Text Start Marker

While visiting our parents — Billy and Myrna Menges — in Tucumcari for Thanksgiving, my husband Stanley and I were introduced to a hidden treasure: The Hospitality House.
The history of The Hospitality House, at 307 E. High St., isn't common knowledge among outsiders. But learning the history of the home is as easy as dropping in for a visit with its caretakers.
Quay County natives Fern George, 84, and Betty Bason, 79, of Tucumcari — more commonly known as the Thomas sisters — have been caring for The Hospitality House for the past several years. Their knowledge of the property is shared with anyone who wants to know.
"We think it was the first house in the area," said Bason, "when the town moved from Liberty. We think they built it in 1900 and we know they used rock from (Tucumcari) Mountain. The house was complete by 1907 because there's a picture of it in the museum."
According to the sisters, the first owner of the house was John Russell, followed by a family with the last name of Goudin.
"I think the man was a banker," Bason said. "He donated land to the Presbyterian Church next door with the condition that the church be built out of the same material as the house. The original church was beautiful, but it was torn down and replaced with the A-framed church standing there now."
The family that owned the home after the Goudins was named Keater, followed by a physician, a Dr. Thaxtan, who built a greenroom onto the southwest corner of the house.
"I think he saw and kept patients in the house," Bason said.
By the early 1940s, the house was said to have been rented by the Snider family before being purchased by Osa and Opal Smith.
"She was a writer," Bason said. "And the Smiths turned the greenhouse into a dress shop."
From there the property was purchased by the Thomas family in 1997.
"We turned the dress shop into an antique shop and opened a bed and breakfast when we took it over," Bason said. "The Quarles (family) took it over from us and did a lot of work to it. There were drop ceilings, which they took out and redid the ceilings, restored the original hardwood floors and painted a lot of the inside."
The Quarles painted several of the doors, walls and ceilings in the mural style they are known for and converted the old antique shop into an art studio and added an art gallery to the main floor.

Text End Marker
The data Start Marker

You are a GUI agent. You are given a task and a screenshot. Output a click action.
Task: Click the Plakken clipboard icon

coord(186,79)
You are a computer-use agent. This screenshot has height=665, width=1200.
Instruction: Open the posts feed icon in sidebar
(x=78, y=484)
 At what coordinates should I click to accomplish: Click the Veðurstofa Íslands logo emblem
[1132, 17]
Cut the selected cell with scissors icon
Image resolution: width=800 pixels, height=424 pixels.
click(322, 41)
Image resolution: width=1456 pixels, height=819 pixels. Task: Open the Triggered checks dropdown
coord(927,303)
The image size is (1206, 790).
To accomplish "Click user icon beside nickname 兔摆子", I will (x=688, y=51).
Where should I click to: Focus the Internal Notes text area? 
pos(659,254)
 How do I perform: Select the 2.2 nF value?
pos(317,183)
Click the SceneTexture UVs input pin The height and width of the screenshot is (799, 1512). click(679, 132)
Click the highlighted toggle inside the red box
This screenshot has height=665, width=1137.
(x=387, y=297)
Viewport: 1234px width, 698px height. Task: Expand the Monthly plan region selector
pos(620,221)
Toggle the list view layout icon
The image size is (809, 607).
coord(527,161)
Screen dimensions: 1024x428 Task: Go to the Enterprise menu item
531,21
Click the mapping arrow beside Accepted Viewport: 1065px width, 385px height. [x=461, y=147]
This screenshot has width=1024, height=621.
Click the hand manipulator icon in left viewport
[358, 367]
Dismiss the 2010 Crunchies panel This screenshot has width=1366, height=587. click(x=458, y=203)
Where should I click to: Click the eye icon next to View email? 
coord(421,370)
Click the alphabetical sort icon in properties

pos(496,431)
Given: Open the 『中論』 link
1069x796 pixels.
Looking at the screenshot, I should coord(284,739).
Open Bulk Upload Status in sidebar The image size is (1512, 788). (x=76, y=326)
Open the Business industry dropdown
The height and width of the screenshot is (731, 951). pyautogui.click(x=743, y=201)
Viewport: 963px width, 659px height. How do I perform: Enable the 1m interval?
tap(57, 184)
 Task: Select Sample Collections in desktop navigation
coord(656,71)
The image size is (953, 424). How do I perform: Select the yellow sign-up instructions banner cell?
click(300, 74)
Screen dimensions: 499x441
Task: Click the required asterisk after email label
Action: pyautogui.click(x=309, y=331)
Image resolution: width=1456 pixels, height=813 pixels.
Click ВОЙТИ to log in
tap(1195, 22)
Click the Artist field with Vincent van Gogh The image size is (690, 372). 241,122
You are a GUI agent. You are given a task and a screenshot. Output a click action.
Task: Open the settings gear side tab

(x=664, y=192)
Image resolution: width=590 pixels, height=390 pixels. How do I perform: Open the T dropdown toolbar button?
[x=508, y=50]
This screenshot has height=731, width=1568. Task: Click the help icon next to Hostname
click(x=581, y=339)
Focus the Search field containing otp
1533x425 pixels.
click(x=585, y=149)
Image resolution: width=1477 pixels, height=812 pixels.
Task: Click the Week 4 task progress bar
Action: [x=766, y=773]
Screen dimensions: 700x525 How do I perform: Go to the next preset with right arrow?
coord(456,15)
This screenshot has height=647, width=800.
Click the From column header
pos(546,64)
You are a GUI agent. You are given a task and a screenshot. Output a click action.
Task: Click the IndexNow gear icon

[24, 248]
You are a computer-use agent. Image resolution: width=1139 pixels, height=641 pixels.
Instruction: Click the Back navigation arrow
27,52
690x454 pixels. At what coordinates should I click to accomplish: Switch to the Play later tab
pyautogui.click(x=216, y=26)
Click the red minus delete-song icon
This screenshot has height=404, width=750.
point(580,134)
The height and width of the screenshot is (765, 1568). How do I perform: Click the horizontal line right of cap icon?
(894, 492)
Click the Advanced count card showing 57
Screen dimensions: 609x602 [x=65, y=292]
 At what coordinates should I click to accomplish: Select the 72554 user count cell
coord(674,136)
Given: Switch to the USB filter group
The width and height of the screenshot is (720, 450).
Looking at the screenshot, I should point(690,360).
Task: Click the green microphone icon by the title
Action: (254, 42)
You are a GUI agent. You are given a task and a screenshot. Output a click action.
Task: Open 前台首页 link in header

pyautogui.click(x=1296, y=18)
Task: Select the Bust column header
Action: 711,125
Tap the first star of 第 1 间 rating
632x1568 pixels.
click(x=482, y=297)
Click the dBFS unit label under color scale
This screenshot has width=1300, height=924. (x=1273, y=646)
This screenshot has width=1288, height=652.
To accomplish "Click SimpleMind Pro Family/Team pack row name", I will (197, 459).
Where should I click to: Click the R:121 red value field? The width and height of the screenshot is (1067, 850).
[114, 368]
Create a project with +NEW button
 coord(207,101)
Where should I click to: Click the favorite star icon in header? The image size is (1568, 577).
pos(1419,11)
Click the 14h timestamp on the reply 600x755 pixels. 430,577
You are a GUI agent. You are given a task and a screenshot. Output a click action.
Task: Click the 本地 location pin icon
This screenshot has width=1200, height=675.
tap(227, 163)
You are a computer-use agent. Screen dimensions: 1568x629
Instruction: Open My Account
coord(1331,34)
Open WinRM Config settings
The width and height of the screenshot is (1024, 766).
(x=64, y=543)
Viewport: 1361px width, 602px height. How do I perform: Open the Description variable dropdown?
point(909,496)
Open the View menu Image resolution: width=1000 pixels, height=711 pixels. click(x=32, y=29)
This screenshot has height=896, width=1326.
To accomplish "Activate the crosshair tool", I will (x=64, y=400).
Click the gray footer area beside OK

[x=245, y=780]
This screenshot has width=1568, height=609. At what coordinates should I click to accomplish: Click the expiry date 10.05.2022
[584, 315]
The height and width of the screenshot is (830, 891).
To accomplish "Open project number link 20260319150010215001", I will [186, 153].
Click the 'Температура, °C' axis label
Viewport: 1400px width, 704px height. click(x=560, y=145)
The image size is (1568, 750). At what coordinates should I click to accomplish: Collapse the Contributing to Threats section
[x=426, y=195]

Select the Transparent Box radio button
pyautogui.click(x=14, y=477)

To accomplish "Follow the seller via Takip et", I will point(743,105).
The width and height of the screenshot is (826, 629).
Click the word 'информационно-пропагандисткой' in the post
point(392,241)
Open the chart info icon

The data End Marker

# [Task list]
- A) Decide whether each statement agrees with the Hospitality House article, answering yes or no and quoting the words that settle it: (i) The Thomas family bought the property in 1997. (ii) Dr. Thaxtan added a greenroom to the northeast corner of the house. (iii) The church now next door is the original one.
- B) Using the Hospitality House article, answer these:
(i) What is the house's street address?
(ii) How old is Fern George?
(iii) What did the Smiths turn the greenhouse into?
- C) Turn the paragraph of the Hospitality House article that begins "We turned the dress shop" into a short list that keeps its main facts.

# [Results in order]
- A)
(i) Yes: "From there the property was purchased by the Thomas family in 1997."
(ii) No: "who built a greenroom onto the southwest corner of the house."
(iii) No: "The original church was beautiful, but it was torn down and replaced with the A-framed church standing there now."

- B)
(i) 307 E. High St.
(ii) 84
(iii) A dress shop

- C)
- The Thomas family turned the dress shop into an antique shop and opened a bed and breakfast.
- The Quarles family took over from them and did a lot of work:
  - took out the drop ceilings and redid the ceilings
  - restored the original hardwood floors
  - painted much of the inside